He pulls up to drop her off thirty minutes late. Since I've been pacing around near the window with the best view of the front drive I'm out on the porch before the door on the ever changing vehicle he drives can open and spill her out. She bolts from the car, anxious to avoid a goodbye scene and dashes around me to get in the house leaving me standing awkwardly waiting for him to retrieve her car seat from the back seat.
I dawdle, avoiding moments we might have to fill with conversation; moments he might decide to pick a fight; moments I might ask why in almost eight years it has never occurred to him to purchase a goddamn car seat. He passes it over casually and makes a remark about her running off; he wants to make sure I understand she's not running from him. I smile and ease his concerns, saying something about kids being kids. The injustice of it, of me reassuring him, is sour in my guts., but I'm rung out and unwilling to spill any of it on our feet.

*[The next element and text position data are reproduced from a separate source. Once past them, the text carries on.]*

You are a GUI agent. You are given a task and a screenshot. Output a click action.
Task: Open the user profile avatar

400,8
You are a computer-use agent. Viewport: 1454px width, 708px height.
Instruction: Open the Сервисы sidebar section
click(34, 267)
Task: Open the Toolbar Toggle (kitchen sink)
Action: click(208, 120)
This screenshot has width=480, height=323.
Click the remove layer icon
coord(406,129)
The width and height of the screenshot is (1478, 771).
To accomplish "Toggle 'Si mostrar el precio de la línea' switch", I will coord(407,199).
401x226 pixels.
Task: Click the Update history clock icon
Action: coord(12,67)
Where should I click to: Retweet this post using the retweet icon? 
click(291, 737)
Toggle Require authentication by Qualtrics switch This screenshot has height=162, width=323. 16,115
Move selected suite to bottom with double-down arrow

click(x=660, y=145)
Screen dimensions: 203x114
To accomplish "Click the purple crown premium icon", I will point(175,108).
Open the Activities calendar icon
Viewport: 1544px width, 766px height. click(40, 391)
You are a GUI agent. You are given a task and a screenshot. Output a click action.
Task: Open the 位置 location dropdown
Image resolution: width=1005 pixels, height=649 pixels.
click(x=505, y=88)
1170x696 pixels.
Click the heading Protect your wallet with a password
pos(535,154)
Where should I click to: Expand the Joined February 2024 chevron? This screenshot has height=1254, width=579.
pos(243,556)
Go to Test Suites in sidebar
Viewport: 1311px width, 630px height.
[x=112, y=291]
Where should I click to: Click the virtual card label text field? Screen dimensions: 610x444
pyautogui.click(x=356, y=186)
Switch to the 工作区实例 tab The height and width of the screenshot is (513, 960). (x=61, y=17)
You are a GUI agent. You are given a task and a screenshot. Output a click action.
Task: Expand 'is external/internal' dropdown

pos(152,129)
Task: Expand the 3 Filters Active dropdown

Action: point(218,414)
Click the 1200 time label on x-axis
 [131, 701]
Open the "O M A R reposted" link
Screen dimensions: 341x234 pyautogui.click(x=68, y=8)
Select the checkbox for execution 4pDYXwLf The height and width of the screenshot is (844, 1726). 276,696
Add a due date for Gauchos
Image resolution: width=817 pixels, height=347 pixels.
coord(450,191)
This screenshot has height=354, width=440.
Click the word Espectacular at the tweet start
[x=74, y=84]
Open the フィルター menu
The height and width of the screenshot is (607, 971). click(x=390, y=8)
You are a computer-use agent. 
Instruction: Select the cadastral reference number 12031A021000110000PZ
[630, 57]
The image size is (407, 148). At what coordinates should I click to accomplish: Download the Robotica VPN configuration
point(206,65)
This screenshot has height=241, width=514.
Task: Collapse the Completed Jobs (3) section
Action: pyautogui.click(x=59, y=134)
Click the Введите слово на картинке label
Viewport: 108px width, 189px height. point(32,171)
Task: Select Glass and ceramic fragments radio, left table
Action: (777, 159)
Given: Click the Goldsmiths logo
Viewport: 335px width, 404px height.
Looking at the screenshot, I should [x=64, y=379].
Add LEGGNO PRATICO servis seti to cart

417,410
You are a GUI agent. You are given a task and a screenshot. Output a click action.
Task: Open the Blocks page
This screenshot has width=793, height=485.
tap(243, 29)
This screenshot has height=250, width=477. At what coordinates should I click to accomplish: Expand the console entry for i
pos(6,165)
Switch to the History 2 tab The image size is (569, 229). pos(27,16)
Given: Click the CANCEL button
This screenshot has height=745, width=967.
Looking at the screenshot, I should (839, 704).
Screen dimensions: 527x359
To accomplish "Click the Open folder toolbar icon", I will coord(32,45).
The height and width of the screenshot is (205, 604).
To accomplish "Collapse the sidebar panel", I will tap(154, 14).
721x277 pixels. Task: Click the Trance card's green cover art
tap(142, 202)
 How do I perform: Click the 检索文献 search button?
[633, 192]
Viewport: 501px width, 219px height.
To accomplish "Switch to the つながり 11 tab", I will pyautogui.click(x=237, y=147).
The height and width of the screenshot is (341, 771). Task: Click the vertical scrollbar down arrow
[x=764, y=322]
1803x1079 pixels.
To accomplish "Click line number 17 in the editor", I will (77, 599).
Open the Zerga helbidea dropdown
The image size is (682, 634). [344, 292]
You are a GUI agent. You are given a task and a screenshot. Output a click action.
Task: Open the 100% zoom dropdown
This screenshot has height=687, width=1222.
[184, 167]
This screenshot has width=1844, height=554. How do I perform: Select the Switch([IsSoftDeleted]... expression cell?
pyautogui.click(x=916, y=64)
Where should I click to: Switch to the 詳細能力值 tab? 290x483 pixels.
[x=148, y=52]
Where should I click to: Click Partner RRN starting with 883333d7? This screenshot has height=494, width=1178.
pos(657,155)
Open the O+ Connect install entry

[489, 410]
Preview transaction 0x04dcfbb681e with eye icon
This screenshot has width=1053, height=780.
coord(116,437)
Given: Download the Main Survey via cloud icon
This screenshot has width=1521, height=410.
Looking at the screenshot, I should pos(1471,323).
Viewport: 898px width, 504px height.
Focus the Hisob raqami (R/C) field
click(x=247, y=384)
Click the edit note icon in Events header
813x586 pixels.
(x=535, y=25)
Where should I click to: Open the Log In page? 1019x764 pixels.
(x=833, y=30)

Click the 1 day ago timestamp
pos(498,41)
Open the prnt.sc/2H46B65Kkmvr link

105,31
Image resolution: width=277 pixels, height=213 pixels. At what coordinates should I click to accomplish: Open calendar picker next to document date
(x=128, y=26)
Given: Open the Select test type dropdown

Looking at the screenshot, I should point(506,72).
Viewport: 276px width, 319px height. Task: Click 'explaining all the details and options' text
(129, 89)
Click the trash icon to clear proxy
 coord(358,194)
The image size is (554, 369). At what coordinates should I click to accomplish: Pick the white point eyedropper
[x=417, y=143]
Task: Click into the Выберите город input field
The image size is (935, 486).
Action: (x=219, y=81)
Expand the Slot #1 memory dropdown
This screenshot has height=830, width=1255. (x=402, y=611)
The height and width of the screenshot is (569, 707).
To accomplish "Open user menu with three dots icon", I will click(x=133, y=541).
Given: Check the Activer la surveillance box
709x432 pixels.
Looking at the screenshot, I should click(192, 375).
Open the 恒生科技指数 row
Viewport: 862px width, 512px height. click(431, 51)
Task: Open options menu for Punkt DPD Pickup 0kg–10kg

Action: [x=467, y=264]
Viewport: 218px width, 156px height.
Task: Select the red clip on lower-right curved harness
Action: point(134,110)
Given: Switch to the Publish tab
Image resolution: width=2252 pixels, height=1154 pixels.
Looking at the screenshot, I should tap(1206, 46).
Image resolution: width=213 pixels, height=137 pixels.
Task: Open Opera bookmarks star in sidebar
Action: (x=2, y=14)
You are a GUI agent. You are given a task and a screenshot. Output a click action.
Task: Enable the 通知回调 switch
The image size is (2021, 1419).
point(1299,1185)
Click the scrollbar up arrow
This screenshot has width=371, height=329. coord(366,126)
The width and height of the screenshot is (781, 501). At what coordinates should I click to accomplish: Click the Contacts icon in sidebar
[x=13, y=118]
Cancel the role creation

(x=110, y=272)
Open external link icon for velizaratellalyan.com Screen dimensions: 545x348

That's when I see her, the girl in the passenger seat. I lift my arm to wave, thinking it's one of his older daughters. But it's not, and the wave wilts, leaving my fingers the flaky brown petals of a dead flower. It's a stranger. She smiles at me. The smile of a girl who wants her boyfriend's baby mama to like her.
My eyes swing back to his and he actually smirks. His eyes dare me to say something about her age, his prowess, his audacity. I don't. My lips slam shut and stay that way, tight and unmoved. A part of me would like to go ask her to unroll her window and warn her about the path she's on but who other than I knows better, knows it would only give flesh to the things he's told her about me. I know the way lies can blend with truth until it's impossible to see anymore. I remembered the way he used to speak of his ex-wife and then later hearing her side of their history after it mirrored my own. Of course, it was too late anyway. I know now she was already pregnant with his fifth child; already Baby Mama 4.
This last week there was a new girlfriend in the car. It's just a matter of time. It will start with the Disney Dad routine. Suddenly there will be trips to the zoo, movies, and ice skating. My baby girl will scamper in dragging a balloon behind her in a week or two and it will hover in her bedroom; bright with artificial color and puffed full of hope. The remains of the balloon will last longer then this relationship; a wrinkled reminder tied to her bedpost.